» **BRIEF**:
Send back all of the data, word for word.
___ RECORDS PROVIDED
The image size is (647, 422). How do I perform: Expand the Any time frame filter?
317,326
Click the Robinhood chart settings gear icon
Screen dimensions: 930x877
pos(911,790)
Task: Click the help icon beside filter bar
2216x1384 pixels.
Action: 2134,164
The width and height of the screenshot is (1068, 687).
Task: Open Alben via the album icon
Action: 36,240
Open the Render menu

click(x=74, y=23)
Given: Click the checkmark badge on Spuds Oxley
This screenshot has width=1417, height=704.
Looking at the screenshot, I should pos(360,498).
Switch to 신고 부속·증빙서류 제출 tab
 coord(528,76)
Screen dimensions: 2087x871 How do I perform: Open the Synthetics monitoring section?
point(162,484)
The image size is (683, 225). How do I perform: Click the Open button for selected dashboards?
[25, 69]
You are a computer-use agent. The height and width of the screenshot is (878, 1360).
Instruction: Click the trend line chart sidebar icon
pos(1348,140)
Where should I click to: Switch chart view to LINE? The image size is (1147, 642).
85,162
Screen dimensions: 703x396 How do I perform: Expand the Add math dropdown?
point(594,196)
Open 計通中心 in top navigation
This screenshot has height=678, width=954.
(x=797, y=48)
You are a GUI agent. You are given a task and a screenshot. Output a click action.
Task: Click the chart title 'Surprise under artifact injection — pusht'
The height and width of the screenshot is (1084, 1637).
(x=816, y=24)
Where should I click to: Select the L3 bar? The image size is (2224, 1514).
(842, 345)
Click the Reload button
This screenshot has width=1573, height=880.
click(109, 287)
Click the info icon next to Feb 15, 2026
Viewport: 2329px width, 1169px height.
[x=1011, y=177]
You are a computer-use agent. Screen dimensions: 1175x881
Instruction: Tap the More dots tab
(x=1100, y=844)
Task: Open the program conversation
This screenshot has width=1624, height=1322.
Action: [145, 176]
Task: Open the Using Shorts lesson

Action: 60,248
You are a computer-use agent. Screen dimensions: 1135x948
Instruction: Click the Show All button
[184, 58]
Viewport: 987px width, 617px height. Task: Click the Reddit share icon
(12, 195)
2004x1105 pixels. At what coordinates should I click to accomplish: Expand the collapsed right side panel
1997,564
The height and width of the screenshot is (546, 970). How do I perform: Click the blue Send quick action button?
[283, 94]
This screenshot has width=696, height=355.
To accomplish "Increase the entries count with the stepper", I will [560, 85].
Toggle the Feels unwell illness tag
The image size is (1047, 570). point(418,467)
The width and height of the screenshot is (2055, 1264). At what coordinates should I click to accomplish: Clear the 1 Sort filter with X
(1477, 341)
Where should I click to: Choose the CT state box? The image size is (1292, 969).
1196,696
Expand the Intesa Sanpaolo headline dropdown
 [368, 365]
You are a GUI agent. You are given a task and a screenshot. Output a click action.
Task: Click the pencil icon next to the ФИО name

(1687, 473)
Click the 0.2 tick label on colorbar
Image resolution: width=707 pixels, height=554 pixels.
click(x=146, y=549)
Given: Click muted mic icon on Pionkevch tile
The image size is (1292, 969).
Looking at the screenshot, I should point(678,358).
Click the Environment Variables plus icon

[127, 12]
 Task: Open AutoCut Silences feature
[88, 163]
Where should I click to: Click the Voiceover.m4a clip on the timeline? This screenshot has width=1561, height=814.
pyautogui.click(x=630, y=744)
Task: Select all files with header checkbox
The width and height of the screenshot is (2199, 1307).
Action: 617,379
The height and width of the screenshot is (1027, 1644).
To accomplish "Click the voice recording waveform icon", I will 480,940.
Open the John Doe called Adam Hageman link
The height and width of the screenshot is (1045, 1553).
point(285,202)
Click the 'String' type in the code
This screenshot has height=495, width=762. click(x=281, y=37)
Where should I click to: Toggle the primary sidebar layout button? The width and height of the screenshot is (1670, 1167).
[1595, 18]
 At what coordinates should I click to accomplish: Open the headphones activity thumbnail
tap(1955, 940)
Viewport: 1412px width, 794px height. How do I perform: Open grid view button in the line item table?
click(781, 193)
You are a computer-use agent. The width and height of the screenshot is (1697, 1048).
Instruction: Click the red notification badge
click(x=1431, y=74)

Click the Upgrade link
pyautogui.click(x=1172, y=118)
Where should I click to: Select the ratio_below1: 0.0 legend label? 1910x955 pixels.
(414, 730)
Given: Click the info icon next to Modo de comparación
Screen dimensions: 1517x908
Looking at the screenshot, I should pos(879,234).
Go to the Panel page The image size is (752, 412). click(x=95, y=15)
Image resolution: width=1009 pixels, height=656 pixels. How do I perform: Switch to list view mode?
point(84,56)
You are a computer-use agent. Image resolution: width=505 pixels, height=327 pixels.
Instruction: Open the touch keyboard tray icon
______
» **SOLUTION FOR THIS EXERCISE**:
The image size is (647, 422). How do I perform: Expand the Any time frame filter?
317,326
Click the Robinhood chart settings gear icon
Screen dimensions: 930x877
pos(911,790)
Task: Click the help icon beside filter bar
2216x1384 pixels.
Action: 2134,164
The width and height of the screenshot is (1068, 687).
Task: Open Alben via the album icon
Action: 36,240
Open the Render menu

click(x=74, y=23)
Given: Click the checkmark badge on Spuds Oxley
This screenshot has width=1417, height=704.
Looking at the screenshot, I should pos(360,498).
Switch to 신고 부속·증빙서류 제출 tab
 coord(528,76)
Screen dimensions: 2087x871 How do I perform: Open the Synthetics monitoring section?
point(162,484)
The image size is (683, 225). How do I perform: Click the Open button for selected dashboards?
[25, 69]
You are a computer-use agent. The height and width of the screenshot is (878, 1360).
Instruction: Click the trend line chart sidebar icon
pos(1348,140)
Where should I click to: Switch chart view to LINE? The image size is (1147, 642).
85,162
Screen dimensions: 703x396 How do I perform: Expand the Add math dropdown?
point(594,196)
Open 計通中心 in top navigation
This screenshot has height=678, width=954.
(x=797, y=48)
You are a GUI agent. You are given a task and a screenshot. Output a click action.
Task: Click the chart title 'Surprise under artifact injection — pusht'
The height and width of the screenshot is (1084, 1637).
(x=816, y=24)
Where should I click to: Select the L3 bar? The image size is (2224, 1514).
(842, 345)
Click the Reload button
This screenshot has width=1573, height=880.
click(109, 287)
Click the info icon next to Feb 15, 2026
Viewport: 2329px width, 1169px height.
[x=1011, y=177]
You are a computer-use agent. Screen dimensions: 1175x881
Instruction: Tap the More dots tab
(x=1100, y=844)
Task: Open the program conversation
This screenshot has width=1624, height=1322.
Action: [145, 176]
Task: Open the Using Shorts lesson

Action: 60,248
You are a computer-use agent. Screen dimensions: 1135x948
Instruction: Click the Show All button
[184, 58]
Viewport: 987px width, 617px height. Task: Click the Reddit share icon
(12, 195)
2004x1105 pixels. At what coordinates should I click to accomplish: Expand the collapsed right side panel
1997,564
The height and width of the screenshot is (546, 970). How do I perform: Click the blue Send quick action button?
[283, 94]
This screenshot has width=696, height=355.
To accomplish "Increase the entries count with the stepper", I will [560, 85].
Toggle the Feels unwell illness tag
The image size is (1047, 570). point(418,467)
The width and height of the screenshot is (2055, 1264). At what coordinates should I click to accomplish: Clear the 1 Sort filter with X
(1477, 341)
Where should I click to: Choose the CT state box? The image size is (1292, 969).
1196,696
Expand the Intesa Sanpaolo headline dropdown
 [368, 365]
You are a GUI agent. You are given a task and a screenshot. Output a click action.
Task: Click the pencil icon next to the ФИО name

(1687, 473)
Click the 0.2 tick label on colorbar
Image resolution: width=707 pixels, height=554 pixels.
click(x=146, y=549)
Given: Click muted mic icon on Pionkevch tile
The image size is (1292, 969).
Looking at the screenshot, I should point(678,358).
Click the Environment Variables plus icon

[127, 12]
 Task: Open AutoCut Silences feature
[88, 163]
Where should I click to: Click the Voiceover.m4a clip on the timeline? This screenshot has width=1561, height=814.
pyautogui.click(x=630, y=744)
Task: Select all files with header checkbox
The width and height of the screenshot is (2199, 1307).
Action: 617,379
The height and width of the screenshot is (1027, 1644).
To accomplish "Click the voice recording waveform icon", I will 480,940.
Open the John Doe called Adam Hageman link
The height and width of the screenshot is (1045, 1553).
point(285,202)
Click the 'String' type in the code
This screenshot has height=495, width=762. click(x=281, y=37)
Where should I click to: Toggle the primary sidebar layout button? The width and height of the screenshot is (1670, 1167).
[1595, 18]
 At what coordinates should I click to accomplish: Open the headphones activity thumbnail
tap(1955, 940)
Viewport: 1412px width, 794px height. How do I perform: Open grid view button in the line item table?
click(781, 193)
You are a computer-use agent. The width and height of the screenshot is (1697, 1048).
Instruction: Click the red notification badge
click(x=1431, y=74)

Click the Upgrade link
pyautogui.click(x=1172, y=118)
Where should I click to: Select the ratio_below1: 0.0 legend label? 1910x955 pixels.
(414, 730)
Given: Click the info icon next to Modo de comparación
Screen dimensions: 1517x908
Looking at the screenshot, I should pos(879,234).
Go to the Panel page The image size is (752, 412). click(x=95, y=15)
Image resolution: width=1009 pixels, height=656 pixels. How do I perform: Switch to list view mode?
point(84,56)
You are a computer-use agent. Image resolution: width=505 pixels, height=327 pixels.
Instruction: Open the touch keyboard tray icon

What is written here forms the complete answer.